*CONSIGNE 1:*
Recopiez fidèlement le passage de l'entretien avec Pulp Eviction qui commence par les mots "On interviewe Pulp" et s'achève sur "sein du sport ?".

*TEXTE SOURCE:*
____

On interviewe Pulp Eviction !

Cinquième et dernière interview avec une joueuse jeune maman. C’est avec Pulp Eviction que nous clôturons cette série...

 

Question : Peux-tu te présenter pour nos lecteurs ?

Réponse : Pulp, j’ai 30 ans, et j’ai fait mon freshmeat day en novembre 2012, ça fait donc 7 ans que j’ai enfilé mes patins (ouch ça ne nous rajeunit pas). J’étais joueuse (bloqueuse) depuis plusieurs années avant ma grossesse, j’ai aussi fait partie de la Team Belgium et participé à la coupe du monde à Manchester. J’ai fait une petite pause bébé à partir de juillet 2018. Ma petite fille est née en avril, et j’ai réenfilé mes patins en août cette année.

 

Q : Comment as-tu vécu ta grossesse au sein du sport ?

R : Ma grossesse est arrivée au bon moment. J’étais contente de ma saison à Namur, on avait fait un émouvant dernier match contre Liège début juin (plusieurs joueuses quittaient l’équipe), et j’avais d’ailleurs commencé ce match en pleurant (true story). Finalement, c’était mon dernier match à moi aussi, mais ça je ne le savais pas encore, j’avais prévu de recommencer la saison en août. J’ai bien fait de déjà verser quelques larmes du coup. J’ai joué pour la dernière fois au sur5al d’Anvers, et puis la fin de saison est arrivée, je suis tombée enceinte, et je n’ai pas repris avec les autres en août. C’était assez louche, puisque généralement je ne loupais pas d’entrainements, et j’allais souvent coacher les autres équipes aussi. L’excuse des travaux dans la maison n’a pas tenu le coup longtemps. J’ai fait une saison assez « off », sans m’investir dans les entraînements. J’ai gagné pas mal de temps pour me consacrer à d’autres choses (maison, ne plus devoir bosser pour l’école tard le soir, refaire de la musique, …). J’ai participé aux événements de la ligue avec plaisir pour encourager les autres équipes, en remplaçant les patins par les baskets et avec un peu plus de bide à chaque fois.

Je n’ai pas patiné de toute ma grossesse, j’ai fait beaucoup de natation, et un peu de yoga pour femmes enceintes, histoire de remettre mon dos en place de temps en temps. On a beau se dépenser pas mal dans l’eau, ça ne me défoulait pas autant qu’un entraînement en équipe, et c’est vachement moins d’adrénaline que de bloquer quelqu’un.

 

Q : Comment s’est passée ta reprise du roller derby ?

R : J’ai commencé à essayer de me remuscler en juin, en faisant beaucoup d’abdos hypopressifs et de la natation.

____

[Lignes de données]
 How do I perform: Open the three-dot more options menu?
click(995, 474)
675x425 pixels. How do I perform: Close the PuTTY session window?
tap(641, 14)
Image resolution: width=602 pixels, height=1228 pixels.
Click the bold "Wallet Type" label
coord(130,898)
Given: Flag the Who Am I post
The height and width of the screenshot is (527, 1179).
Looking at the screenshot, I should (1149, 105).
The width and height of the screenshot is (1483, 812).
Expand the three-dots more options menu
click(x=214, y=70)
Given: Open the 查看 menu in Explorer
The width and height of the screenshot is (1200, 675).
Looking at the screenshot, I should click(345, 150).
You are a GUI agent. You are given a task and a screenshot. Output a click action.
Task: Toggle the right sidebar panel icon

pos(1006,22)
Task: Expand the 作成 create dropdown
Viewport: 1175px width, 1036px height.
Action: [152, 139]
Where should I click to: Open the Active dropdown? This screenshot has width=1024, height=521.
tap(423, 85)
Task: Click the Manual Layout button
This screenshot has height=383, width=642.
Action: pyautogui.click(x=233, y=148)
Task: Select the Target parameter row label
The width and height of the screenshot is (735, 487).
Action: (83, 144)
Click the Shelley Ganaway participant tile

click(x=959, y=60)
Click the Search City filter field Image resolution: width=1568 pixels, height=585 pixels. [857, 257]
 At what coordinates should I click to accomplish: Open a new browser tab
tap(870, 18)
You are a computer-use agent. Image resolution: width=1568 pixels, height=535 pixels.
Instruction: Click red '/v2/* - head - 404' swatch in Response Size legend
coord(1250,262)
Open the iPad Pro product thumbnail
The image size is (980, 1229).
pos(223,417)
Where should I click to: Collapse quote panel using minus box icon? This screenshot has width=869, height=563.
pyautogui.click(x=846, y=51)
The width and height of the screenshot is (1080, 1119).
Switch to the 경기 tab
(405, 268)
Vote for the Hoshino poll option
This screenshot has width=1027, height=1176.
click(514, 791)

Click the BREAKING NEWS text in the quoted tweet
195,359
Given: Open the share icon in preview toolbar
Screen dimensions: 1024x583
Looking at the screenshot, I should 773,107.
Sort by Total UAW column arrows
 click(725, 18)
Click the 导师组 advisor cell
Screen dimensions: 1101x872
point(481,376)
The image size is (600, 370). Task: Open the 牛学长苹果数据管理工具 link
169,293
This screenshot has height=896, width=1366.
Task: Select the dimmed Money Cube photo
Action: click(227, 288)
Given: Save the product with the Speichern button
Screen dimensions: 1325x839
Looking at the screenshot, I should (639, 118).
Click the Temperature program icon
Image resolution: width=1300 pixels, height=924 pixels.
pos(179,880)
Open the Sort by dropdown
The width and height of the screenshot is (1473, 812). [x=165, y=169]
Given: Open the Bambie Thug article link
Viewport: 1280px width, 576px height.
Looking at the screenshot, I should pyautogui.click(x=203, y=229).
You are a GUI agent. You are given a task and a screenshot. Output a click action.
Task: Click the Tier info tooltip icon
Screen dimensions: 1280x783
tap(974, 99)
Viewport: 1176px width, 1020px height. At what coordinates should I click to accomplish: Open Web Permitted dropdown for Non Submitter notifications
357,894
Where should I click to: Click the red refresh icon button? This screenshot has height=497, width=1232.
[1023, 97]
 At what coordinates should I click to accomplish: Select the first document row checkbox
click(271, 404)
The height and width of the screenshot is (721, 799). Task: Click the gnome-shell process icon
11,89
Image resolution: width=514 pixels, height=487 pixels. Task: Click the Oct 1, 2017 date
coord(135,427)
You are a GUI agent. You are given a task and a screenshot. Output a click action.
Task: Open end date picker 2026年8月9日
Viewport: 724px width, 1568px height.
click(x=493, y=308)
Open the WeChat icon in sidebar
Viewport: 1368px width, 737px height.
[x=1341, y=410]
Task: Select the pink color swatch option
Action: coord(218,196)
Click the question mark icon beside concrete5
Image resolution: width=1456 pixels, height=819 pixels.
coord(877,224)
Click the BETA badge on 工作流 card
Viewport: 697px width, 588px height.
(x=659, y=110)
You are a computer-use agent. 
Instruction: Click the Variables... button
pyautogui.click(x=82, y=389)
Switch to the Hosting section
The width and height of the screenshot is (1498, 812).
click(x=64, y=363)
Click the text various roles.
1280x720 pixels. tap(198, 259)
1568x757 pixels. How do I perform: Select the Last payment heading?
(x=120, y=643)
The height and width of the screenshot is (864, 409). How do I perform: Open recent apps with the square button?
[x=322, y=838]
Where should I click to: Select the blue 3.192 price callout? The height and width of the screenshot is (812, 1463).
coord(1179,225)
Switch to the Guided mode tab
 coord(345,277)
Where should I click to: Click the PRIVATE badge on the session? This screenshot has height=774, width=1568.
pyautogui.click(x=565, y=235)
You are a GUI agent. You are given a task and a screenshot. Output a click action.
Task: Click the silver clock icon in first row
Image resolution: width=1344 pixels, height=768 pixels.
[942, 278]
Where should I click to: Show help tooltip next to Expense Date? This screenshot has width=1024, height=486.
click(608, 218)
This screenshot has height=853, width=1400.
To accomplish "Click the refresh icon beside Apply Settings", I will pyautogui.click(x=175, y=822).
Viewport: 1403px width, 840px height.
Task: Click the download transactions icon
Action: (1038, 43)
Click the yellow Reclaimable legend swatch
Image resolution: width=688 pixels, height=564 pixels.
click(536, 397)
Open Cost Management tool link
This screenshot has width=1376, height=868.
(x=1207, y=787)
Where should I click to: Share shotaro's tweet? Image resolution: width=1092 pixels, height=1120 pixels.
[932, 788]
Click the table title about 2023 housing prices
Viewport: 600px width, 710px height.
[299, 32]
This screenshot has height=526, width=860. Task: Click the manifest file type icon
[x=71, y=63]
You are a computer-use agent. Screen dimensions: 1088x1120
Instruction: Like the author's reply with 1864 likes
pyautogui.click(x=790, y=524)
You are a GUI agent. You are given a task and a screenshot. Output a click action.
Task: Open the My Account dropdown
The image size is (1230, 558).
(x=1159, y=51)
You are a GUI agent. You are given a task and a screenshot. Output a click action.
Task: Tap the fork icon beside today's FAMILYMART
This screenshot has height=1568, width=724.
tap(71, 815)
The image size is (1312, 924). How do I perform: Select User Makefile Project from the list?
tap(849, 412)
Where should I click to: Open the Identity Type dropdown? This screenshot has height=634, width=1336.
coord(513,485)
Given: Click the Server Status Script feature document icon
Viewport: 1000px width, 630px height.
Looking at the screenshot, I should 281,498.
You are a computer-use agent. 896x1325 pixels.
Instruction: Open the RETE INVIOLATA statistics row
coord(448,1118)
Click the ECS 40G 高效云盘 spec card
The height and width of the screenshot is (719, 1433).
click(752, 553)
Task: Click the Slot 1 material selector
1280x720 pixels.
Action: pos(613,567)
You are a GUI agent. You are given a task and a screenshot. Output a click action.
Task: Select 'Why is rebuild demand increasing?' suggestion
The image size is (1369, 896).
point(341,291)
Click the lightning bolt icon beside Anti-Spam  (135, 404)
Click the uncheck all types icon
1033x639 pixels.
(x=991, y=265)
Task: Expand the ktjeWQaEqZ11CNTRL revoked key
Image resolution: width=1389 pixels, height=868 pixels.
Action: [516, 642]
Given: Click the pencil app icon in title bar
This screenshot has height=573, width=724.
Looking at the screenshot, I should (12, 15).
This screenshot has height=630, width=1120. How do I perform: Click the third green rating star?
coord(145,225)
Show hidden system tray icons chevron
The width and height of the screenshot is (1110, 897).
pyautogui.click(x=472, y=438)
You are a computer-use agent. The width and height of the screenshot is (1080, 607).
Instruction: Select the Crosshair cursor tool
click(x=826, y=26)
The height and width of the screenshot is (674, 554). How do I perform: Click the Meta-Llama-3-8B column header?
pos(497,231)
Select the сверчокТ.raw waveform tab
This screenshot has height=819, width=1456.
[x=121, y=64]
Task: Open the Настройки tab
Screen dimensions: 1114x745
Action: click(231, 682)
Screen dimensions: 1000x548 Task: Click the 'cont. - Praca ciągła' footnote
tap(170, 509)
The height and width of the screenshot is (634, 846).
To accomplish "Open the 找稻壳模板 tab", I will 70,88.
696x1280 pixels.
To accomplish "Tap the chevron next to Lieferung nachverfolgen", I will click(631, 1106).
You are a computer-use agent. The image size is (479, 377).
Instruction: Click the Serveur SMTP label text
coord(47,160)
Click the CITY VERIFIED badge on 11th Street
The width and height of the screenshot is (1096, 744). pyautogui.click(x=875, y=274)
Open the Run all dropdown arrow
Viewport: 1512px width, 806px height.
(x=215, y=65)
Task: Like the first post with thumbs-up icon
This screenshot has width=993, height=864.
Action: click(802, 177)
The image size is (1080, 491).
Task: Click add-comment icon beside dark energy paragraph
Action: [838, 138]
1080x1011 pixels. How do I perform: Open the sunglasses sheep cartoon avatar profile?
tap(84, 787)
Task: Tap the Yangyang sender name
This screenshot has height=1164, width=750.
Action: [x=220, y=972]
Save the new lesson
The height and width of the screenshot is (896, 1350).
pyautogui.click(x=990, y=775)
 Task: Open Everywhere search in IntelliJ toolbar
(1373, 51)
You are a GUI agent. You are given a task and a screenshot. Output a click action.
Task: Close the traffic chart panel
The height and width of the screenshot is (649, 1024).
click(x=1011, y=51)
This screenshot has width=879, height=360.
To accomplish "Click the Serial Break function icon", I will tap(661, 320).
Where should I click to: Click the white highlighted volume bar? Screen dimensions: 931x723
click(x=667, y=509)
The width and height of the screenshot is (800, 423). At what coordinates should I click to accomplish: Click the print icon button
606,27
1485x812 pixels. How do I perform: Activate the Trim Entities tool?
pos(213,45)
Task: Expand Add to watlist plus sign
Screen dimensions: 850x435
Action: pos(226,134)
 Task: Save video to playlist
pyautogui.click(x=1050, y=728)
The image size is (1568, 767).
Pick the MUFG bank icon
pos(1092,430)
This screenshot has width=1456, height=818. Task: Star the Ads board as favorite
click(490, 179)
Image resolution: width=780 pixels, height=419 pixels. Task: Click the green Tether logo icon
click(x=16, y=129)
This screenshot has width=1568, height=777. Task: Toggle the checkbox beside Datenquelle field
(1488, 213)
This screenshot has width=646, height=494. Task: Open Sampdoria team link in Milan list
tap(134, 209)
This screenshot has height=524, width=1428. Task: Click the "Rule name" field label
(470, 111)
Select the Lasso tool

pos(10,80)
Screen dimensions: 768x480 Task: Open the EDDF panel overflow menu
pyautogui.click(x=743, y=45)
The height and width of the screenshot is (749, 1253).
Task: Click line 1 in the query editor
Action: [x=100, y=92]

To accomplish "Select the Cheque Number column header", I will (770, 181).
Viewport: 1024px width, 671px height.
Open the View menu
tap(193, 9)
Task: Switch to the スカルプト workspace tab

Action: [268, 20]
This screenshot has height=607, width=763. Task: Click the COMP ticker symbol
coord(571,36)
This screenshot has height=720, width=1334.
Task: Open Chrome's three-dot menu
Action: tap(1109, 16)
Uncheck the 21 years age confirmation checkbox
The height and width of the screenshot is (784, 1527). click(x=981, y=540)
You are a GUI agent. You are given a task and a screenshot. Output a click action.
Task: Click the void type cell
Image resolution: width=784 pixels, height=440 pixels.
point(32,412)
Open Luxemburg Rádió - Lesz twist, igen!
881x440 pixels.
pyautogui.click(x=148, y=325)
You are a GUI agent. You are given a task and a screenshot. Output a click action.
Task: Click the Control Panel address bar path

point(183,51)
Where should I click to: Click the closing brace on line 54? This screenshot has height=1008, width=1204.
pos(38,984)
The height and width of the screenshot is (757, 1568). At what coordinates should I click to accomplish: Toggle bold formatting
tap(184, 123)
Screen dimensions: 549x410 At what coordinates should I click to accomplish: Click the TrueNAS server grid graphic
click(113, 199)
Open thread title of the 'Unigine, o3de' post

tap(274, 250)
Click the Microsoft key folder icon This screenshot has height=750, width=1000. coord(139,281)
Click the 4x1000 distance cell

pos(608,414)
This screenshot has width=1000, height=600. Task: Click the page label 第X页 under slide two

____

*CONSIGNE 2:*
Reproduisez à l'identique, parmi les enregistrements, les lignes allant de celle qui contient "Click the lightning" jusqu'à celle qui contient "[x=121, y=64]", ces deux lignes comprises.

*RÉSULTAT 1:*
On interviewe Pulp Eviction !

Cinquième et dernière interview avec une joueuse jeune maman. C’est avec Pulp Eviction que nous clôturons cette série...

 

Question : Peux-tu te présenter pour nos lecteurs ?

Réponse : Pulp, j’ai 30 ans, et j’ai fait mon freshmeat day en novembre 2012, ça fait donc 7 ans que j’ai enfilé mes patins (ouch ça ne nous rajeunit pas). J’étais joueuse (bloqueuse) depuis plusieurs années avant ma grossesse, j’ai aussi fait partie de la Team Belgium et participé à la coupe du monde à Manchester. J’ai fait une petite pause bébé à partir de juillet 2018. Ma petite fille est née en avril, et j’ai réenfilé mes patins en août cette année.

 

Q : Comment as-tu vécu ta grossesse au sein du sport ?

*RÉSULTAT 2:*
Click the lightning bolt icon beside Anti-Spam  (135, 404)
Click the uncheck all types icon
1033x639 pixels.
(x=991, y=265)
Task: Expand the ktjeWQaEqZ11CNTRL revoked key
Image resolution: width=1389 pixels, height=868 pixels.
Action: [516, 642]
Given: Click the pencil app icon in title bar
This screenshot has height=573, width=724.
Looking at the screenshot, I should (12, 15).
This screenshot has height=630, width=1120. How do I perform: Click the third green rating star?
coord(145,225)
Show hidden system tray icons chevron
The width and height of the screenshot is (1110, 897).
pyautogui.click(x=472, y=438)
You are a computer-use agent. The width and height of the screenshot is (1080, 607).
Instruction: Select the Crosshair cursor tool
click(x=826, y=26)
The height and width of the screenshot is (674, 554). How do I perform: Click the Meta-Llama-3-8B column header?
pos(497,231)
Select the сверчокТ.raw waveform tab
This screenshot has height=819, width=1456.
[x=121, y=64]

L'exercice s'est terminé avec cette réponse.